* start Dataset entries *

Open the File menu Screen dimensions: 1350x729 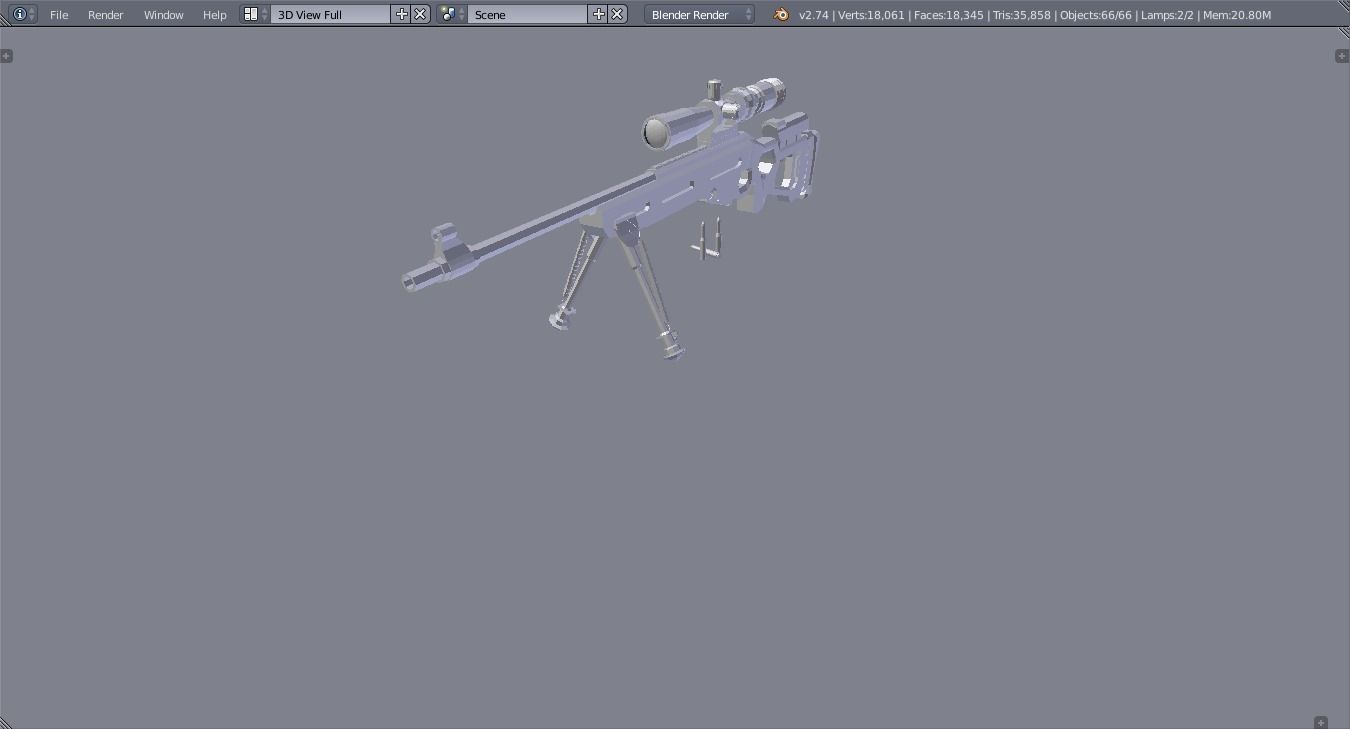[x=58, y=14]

* end Dataset entries *
* start Dataset entries *

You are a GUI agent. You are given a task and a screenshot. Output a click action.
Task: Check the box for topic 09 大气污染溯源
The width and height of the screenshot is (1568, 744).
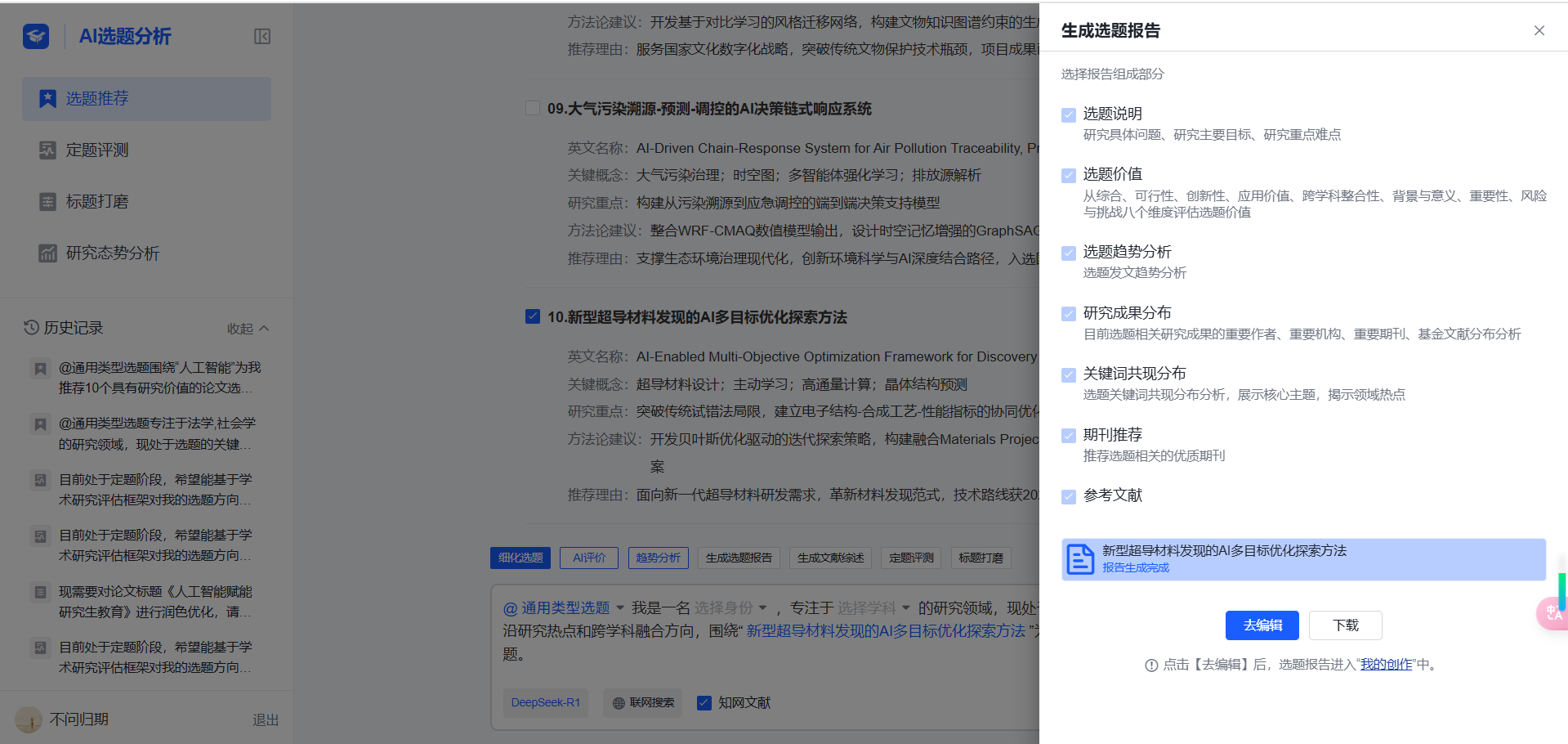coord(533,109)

* end Dataset entries *
* start Dataset entries *

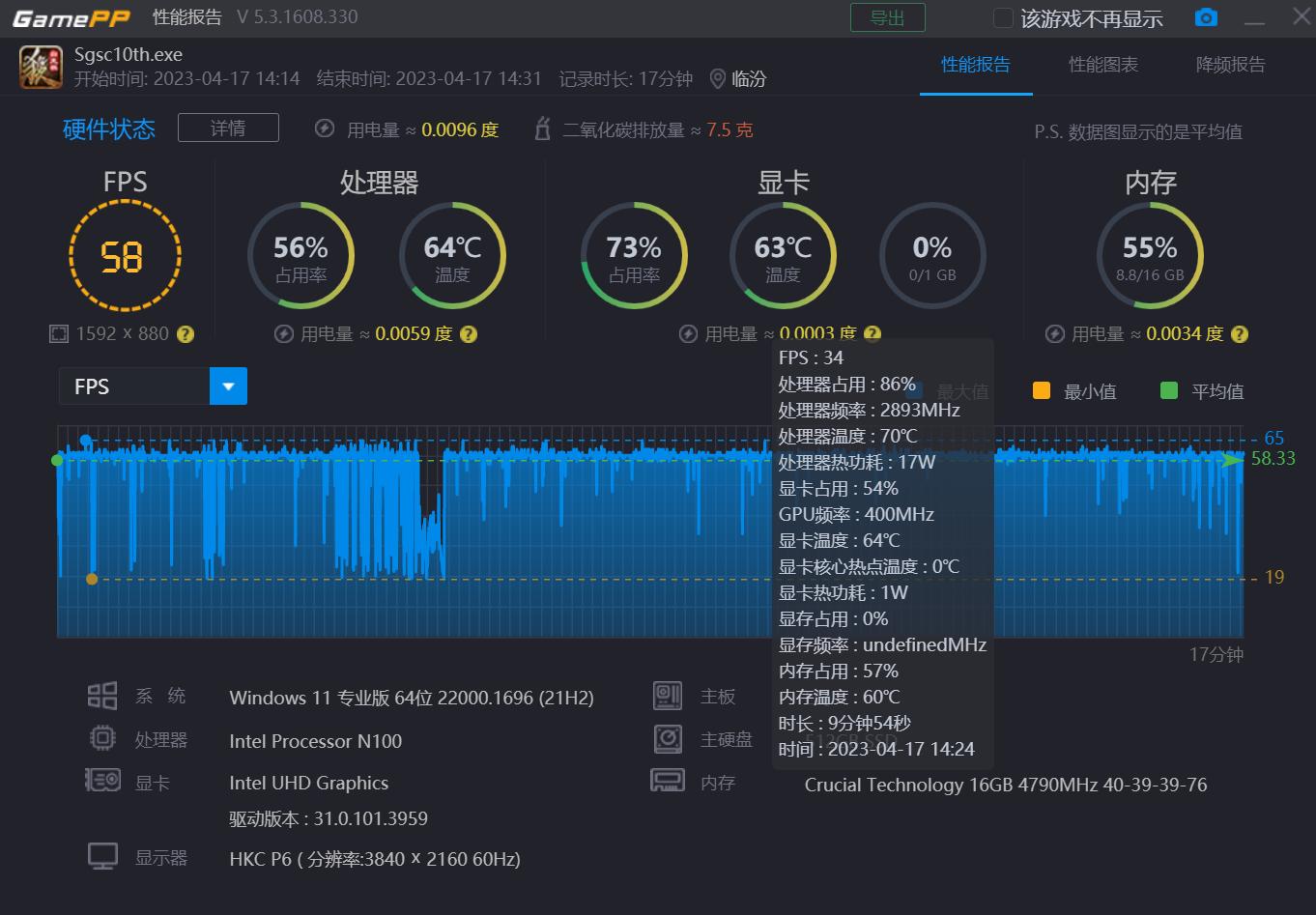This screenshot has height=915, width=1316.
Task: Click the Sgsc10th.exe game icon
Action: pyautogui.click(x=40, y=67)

* end Dataset entries *

> **Directions for this task**
Rewrite the part of the material that opens with the line containing "You are a GUI" and closes with the line containing "coord(533,109)", both lines included. Multiply each answer coordinate by 0.8 and round to a whole number, rounding halves up. Keep all other text and numbers unchanged, leave out the pictures, and return only these lines.

> **Solution to this problem**
You are a GUI agent. You are given a task and a screenshot. Output a click action.
Task: Check the box for topic 09 大气污染溯源
The width and height of the screenshot is (1568, 744).
coord(426,87)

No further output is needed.